Das kennt doch wohl jeder, man sieht etwas und ist sofort Feuer und Flamme, auch, wenn es dieses Produkt von zig anderen Firmen zum günstigeren Preis angeboten wird.

Peter


----------



## MTB-News.de




----------



## carloz (16. November 2004)

machero schrieb:
			
		

> Was ist das tolle an diesen Rädern?



Das ist doch eine rethorische Frage   

greetZ
CarloZ


----------



## Eisenfaust (16. November 2004)

Oder eine rhetorische ...
Ich habe mir meines gekauft, weil man mich familiär dazu nötigte und weil ich unbedingt ein 'Wasserrohrstandard-MTB' haben wollte. Nun ja ... ich habe gelesen, daß so mancher Rahmen bricht, aber nur ein Bergwerk nicht


----------



## carloz (16. November 2004)

Ich wusste, dass das Wort komisch ausschaut.    (schreibt man daß, daß oder dass ? ) 

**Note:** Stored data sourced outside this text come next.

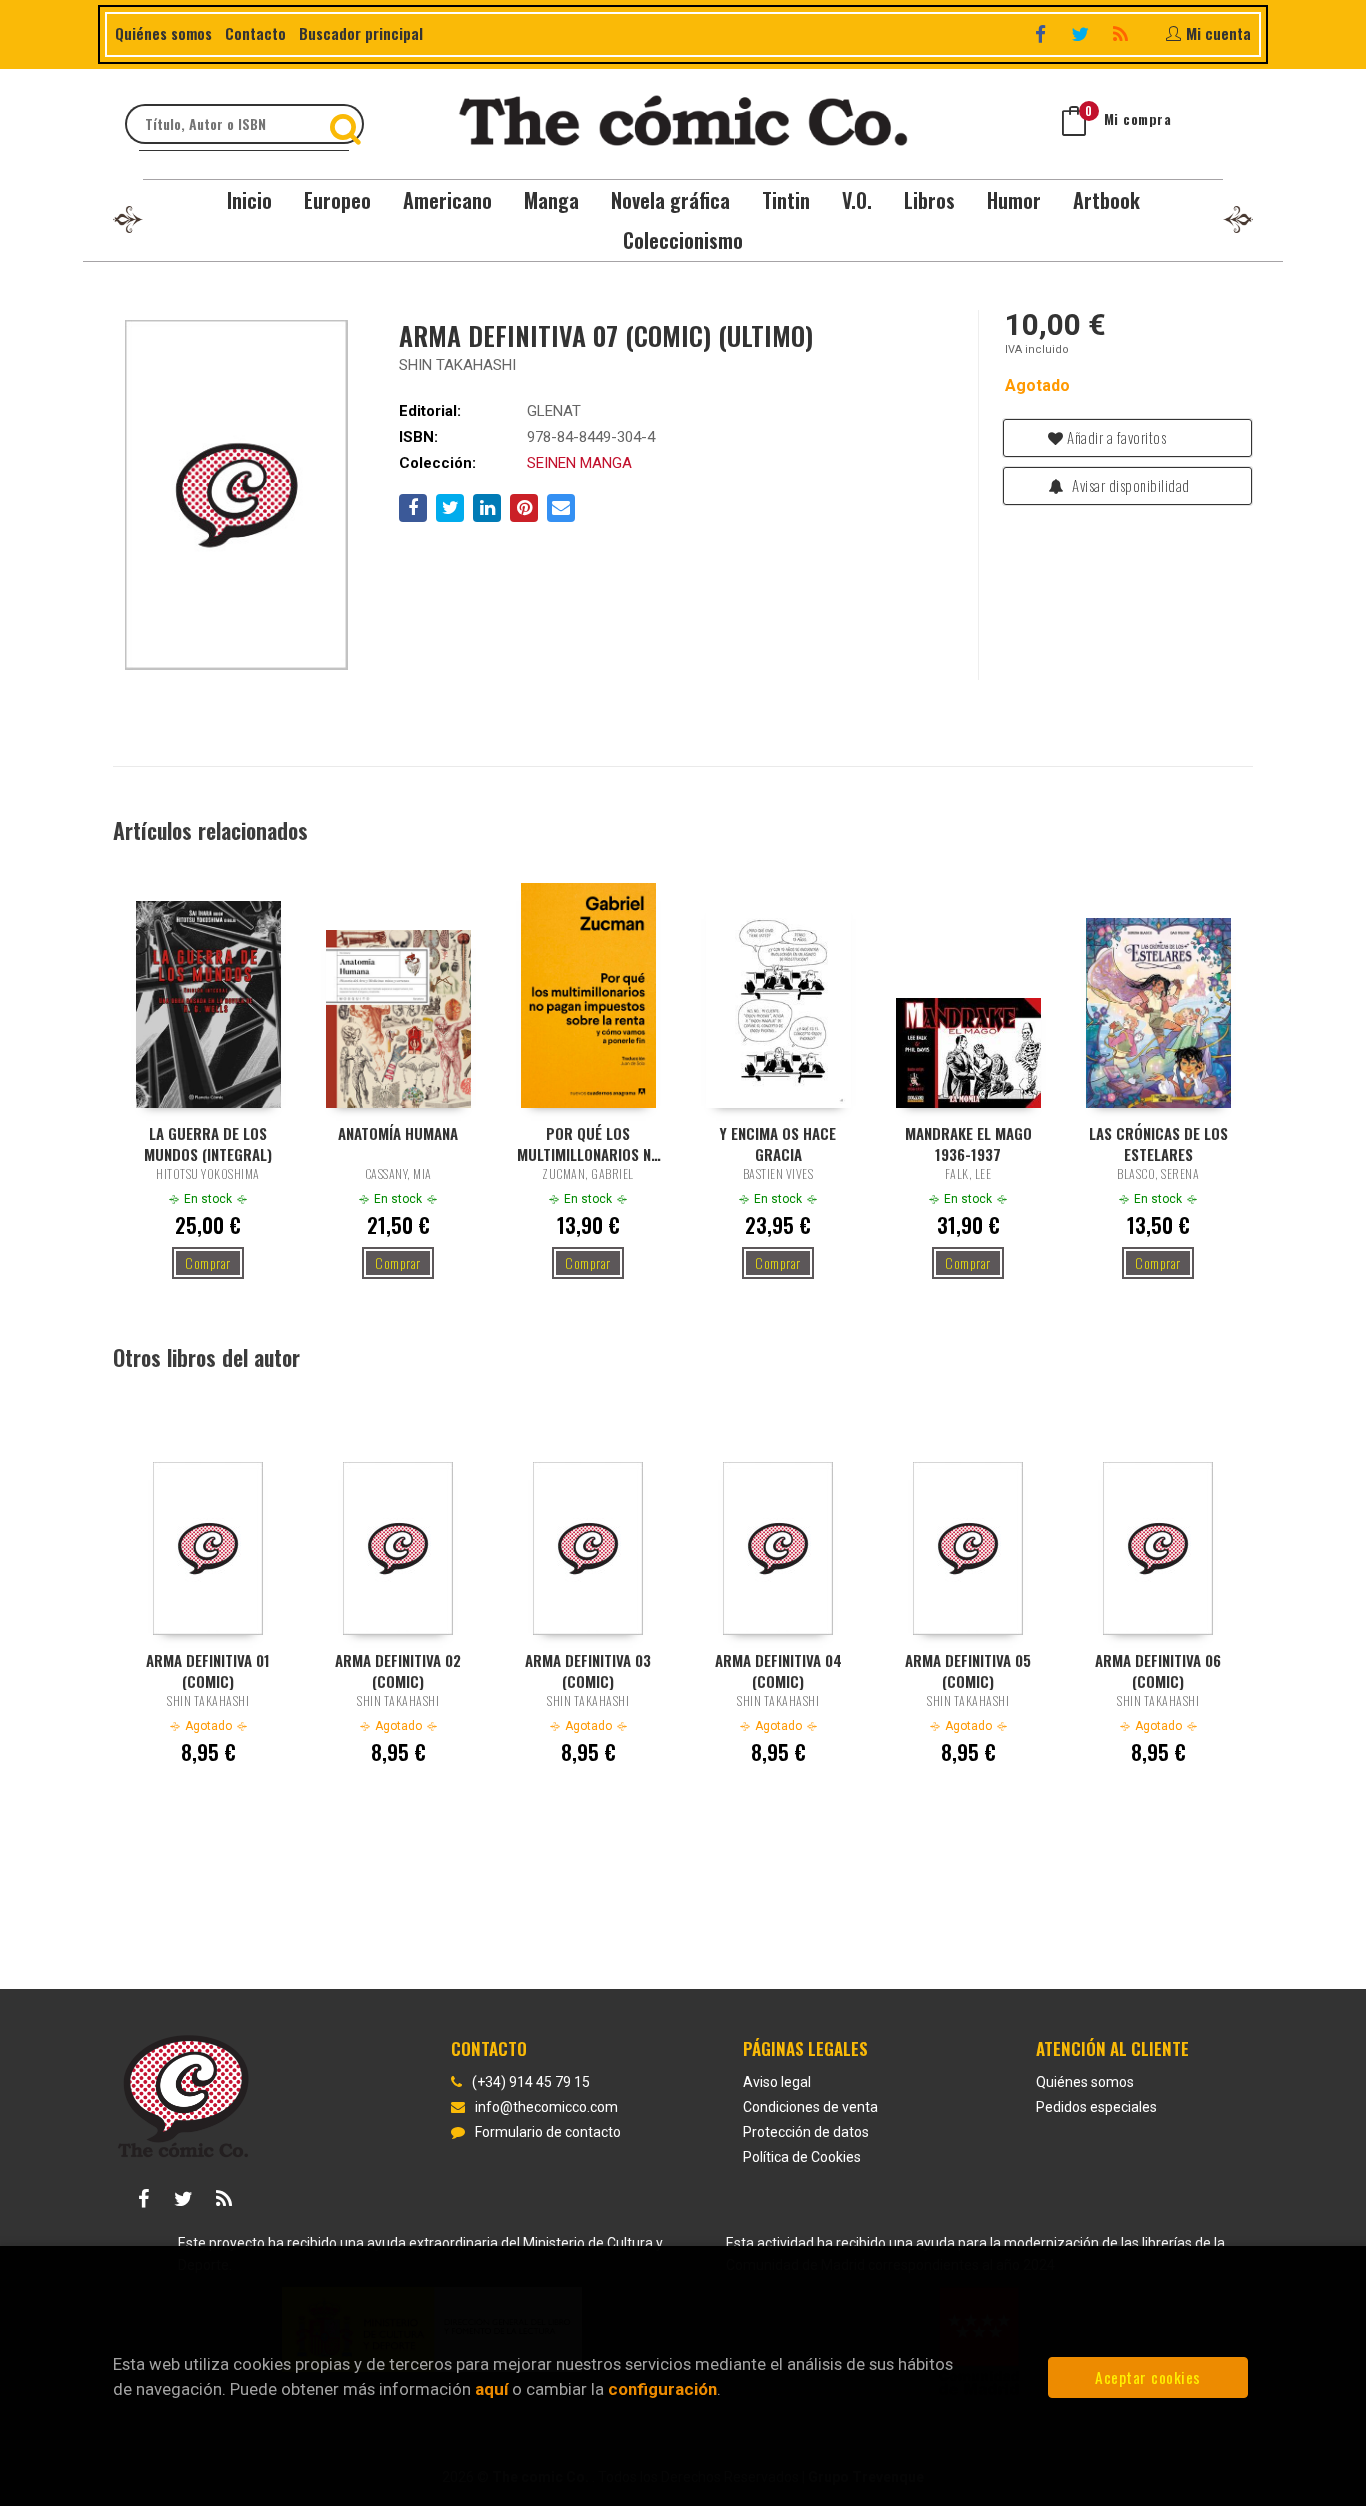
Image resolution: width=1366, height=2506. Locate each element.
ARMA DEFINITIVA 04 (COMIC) (778, 1670)
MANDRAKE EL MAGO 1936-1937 (968, 1143)
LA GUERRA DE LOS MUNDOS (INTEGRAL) (208, 1143)
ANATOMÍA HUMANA (398, 1133)
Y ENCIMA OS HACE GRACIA (778, 1143)
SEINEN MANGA (579, 463)
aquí (491, 2389)
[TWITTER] (1082, 33)
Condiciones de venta (810, 2107)
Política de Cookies (802, 2157)
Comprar (208, 1262)
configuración (662, 2389)
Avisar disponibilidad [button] (1129, 485)
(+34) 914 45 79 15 (531, 2082)
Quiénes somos (163, 33)
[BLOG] (1122, 33)
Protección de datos (806, 2132)
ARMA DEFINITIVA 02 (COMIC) (398, 1670)
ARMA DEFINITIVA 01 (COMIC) (208, 1670)
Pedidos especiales (1096, 2107)
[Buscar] (348, 124)
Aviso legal (777, 2082)
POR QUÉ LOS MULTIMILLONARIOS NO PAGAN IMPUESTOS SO (588, 1143)
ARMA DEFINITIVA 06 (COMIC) (1158, 1670)
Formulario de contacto (548, 2132)
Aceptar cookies (1148, 2377)
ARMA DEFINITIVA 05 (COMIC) (968, 1670)
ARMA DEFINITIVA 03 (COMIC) (588, 1670)
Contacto (255, 33)
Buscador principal (361, 33)
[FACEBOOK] (1042, 33)
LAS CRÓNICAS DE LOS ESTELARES (1158, 1143)
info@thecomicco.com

1. rhe|to|risch <Adj.> [lat. rhetoricus < griech. rhetorikós]: a) die Rhetorik betreffend: -e Figuren (Redefiguren); ...

greetZ
CarloZ


----------



## locationmaster (16. November 2004)

machero schrieb:
			
		

> Was ist das tolle an diesen Rädern?



- quali stimmt (leider auch teuer  )
- hat style (finde ich)
- kleine firma (sympatisch)
- buy german (wirtschaft unterstuetzen   )
- faehrt nicht jeder (noch nicht, werden ja immer mehr)


----------



## Nomercy (16. November 2004)

Eisenfaust schrieb:
			
		

> Oder eine rhetorische ...
> Ich habe mir meines gekauft, weil man mich familiär dazu nötigte und weil ich unbedingt ein 'Wasserrohrstandard-MTB' haben wollte. Nun ja ... ich habe gelesen, daß so mancher Rahmen bricht, aber nur ein Bergwerk nicht


Das ist richtig: 
- Marmorstein und Eisen bricht, aber nur ein Bergwerk nicht. 

Man könnte aber auch folgendes entwickeln: 
- Marmorstein und Eisen brechen, doch für ein Bergwerk muß man blechen. 

Ansonsten kann ich für mich nur sagen: Bergwerk? Finde ich gut.

Gruß, Nomercy


----------



## tommix007 (16. November 2004)

ich mag das individuelle. es fährt nicht jeder und es hat stil und qualität.
man entwickelt eine besondere beziehung zu seinem bergwerk.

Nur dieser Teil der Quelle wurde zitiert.